Não que quisesse ir, não que quisesse ficar, não que quisesse alguma coisa senão ser.
O carro vai, automático e recto, constante e direito, em frente. Dirigem-lhe a palavra, e ela responde em monossílabos desprovidos.
A mão estende-se, roça o vidro da porta onde se encosta, enrolada em si. O rio segue, ao lado. O rio segue, que disparate, vai pensando, o rio corre. E ela corre, sentada. Corre ao lado do rio, enterra os pés na areia. Em silêncio.
Um casal sentado no pontão. Surda a punhalada. Surdo e roufenho o baque do coração que deixou de bater. O rio já não corre, ela já não enterra os pés na areia, as palavras monossilábicas perderam-se a caminho de outra resposta ausente.
A ponte. E ela brinca com as palavras. A ponte leva-me ao longe. Longe. A ponte voa para fora daqui, fora deste carro, fora deste sol que não lhe toca. E um desespero de seguir a ponte, de voar com ela. Silêncio.
Quase adormecida. O carro pára. Saem todos, ela também. Ar fresco. De volta à prisão. Muda.

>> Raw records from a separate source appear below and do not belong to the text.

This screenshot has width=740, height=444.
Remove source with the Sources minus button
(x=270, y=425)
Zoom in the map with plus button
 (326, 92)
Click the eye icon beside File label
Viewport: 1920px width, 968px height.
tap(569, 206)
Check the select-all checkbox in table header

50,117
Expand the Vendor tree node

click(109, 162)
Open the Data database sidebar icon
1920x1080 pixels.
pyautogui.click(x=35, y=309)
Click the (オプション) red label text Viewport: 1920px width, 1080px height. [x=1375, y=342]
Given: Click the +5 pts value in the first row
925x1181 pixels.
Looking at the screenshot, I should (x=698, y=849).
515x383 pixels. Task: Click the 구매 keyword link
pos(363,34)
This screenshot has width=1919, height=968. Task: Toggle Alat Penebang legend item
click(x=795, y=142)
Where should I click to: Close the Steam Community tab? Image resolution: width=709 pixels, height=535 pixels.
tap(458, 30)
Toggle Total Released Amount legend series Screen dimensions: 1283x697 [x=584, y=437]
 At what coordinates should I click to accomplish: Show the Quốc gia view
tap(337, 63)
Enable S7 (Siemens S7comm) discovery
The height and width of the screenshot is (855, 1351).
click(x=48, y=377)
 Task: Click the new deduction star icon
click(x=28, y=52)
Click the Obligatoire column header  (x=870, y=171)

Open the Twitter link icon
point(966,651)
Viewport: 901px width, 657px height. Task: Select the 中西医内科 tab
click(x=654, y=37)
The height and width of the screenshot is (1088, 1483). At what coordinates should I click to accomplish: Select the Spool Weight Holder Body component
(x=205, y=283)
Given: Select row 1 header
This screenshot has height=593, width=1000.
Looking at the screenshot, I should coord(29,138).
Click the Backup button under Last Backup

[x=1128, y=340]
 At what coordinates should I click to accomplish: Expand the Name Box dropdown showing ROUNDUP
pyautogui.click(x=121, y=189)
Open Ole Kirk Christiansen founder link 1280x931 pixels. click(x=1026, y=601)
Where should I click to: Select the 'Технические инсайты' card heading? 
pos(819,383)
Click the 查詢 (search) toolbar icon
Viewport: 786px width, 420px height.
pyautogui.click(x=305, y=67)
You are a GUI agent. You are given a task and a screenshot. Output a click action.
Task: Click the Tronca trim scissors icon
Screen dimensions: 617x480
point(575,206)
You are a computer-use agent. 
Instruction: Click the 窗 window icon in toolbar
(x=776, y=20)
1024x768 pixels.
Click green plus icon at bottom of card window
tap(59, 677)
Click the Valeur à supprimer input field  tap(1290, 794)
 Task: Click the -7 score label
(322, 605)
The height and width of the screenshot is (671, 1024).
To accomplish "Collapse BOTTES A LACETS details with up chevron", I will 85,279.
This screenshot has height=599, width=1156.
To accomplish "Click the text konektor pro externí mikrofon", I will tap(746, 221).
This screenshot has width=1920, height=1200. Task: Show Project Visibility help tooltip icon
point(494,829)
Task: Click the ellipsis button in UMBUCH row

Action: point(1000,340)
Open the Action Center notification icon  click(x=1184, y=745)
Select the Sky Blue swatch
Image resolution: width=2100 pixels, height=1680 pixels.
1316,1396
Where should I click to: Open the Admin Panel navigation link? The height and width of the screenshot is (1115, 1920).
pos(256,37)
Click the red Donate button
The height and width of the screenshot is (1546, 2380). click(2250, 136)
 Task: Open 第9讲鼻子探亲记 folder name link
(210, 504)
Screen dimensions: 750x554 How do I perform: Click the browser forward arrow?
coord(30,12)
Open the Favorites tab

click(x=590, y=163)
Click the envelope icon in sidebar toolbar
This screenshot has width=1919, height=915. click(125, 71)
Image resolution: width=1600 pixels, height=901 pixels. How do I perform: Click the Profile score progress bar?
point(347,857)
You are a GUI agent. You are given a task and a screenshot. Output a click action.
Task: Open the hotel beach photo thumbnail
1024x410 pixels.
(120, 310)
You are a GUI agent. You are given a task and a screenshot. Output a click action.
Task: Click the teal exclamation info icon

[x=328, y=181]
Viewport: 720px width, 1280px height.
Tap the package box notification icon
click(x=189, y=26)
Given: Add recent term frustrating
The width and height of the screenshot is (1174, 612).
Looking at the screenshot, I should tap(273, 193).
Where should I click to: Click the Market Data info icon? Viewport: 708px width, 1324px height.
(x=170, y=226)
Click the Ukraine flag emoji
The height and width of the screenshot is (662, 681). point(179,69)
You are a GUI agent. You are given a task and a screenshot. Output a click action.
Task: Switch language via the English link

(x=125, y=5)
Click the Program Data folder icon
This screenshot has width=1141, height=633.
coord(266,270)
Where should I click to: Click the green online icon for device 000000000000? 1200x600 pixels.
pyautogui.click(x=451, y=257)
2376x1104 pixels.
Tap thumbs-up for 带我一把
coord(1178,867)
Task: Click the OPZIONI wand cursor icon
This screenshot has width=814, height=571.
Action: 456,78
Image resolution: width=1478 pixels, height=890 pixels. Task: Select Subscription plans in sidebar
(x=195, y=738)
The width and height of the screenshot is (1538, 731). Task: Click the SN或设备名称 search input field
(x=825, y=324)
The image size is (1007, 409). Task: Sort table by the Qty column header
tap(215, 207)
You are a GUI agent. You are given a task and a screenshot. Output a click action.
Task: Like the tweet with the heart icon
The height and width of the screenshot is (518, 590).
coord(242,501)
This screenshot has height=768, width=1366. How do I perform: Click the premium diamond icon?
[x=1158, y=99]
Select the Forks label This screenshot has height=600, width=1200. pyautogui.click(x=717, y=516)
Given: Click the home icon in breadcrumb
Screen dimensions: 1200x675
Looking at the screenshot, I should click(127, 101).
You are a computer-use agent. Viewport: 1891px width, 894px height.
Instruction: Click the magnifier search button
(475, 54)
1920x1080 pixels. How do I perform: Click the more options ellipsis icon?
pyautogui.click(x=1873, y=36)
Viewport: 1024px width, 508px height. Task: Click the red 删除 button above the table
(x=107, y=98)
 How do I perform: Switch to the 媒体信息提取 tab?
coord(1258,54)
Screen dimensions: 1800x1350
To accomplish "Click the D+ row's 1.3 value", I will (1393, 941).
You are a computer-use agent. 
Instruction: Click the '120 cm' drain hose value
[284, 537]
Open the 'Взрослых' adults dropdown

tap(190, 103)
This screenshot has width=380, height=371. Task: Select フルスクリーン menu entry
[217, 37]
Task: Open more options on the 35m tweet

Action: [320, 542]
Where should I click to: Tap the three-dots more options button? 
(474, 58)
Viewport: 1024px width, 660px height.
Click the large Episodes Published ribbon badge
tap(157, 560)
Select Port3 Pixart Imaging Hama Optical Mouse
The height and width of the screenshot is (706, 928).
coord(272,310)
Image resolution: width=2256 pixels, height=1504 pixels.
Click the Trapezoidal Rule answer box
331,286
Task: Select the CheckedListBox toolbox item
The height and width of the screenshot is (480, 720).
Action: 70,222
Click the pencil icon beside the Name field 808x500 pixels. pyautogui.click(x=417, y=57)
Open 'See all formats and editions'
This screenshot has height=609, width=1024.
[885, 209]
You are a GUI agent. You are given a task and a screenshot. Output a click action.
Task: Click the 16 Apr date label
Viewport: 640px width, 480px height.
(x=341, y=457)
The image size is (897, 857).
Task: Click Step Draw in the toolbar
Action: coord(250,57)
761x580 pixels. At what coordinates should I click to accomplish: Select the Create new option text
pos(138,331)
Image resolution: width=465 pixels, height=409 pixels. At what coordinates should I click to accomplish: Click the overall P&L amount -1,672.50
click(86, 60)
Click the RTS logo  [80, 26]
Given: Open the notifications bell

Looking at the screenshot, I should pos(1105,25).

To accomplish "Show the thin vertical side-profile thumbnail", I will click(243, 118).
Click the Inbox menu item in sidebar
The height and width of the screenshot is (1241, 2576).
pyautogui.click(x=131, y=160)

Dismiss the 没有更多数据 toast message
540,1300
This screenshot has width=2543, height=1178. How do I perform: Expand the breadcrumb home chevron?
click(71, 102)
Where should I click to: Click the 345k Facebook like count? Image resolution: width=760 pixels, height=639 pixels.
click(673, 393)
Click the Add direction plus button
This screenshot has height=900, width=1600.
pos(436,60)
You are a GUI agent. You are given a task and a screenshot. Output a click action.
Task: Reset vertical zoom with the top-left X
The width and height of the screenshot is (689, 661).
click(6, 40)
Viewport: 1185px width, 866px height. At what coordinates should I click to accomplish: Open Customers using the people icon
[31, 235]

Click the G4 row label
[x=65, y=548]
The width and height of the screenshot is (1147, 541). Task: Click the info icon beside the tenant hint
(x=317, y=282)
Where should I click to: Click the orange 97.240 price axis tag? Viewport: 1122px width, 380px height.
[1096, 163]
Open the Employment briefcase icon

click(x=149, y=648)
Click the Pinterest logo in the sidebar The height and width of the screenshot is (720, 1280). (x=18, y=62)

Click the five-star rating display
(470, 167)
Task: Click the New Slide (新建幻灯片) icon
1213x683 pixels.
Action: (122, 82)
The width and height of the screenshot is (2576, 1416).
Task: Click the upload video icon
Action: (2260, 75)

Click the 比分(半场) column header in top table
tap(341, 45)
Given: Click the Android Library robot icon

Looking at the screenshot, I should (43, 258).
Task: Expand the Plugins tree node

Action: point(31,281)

... e esqueces essa canção que já não passa na rádio, mas que vive secretamente dentro de ti. Fechas a porta à chave com duas voltas e sais ...
Prisão, sim. Foi a palavra que logo me ocorreu. Mas lembra-te, podes enterrar os pés na areia, podes enterrar a cabeça, mas a tua mente voa por todas as pontes.TODAS.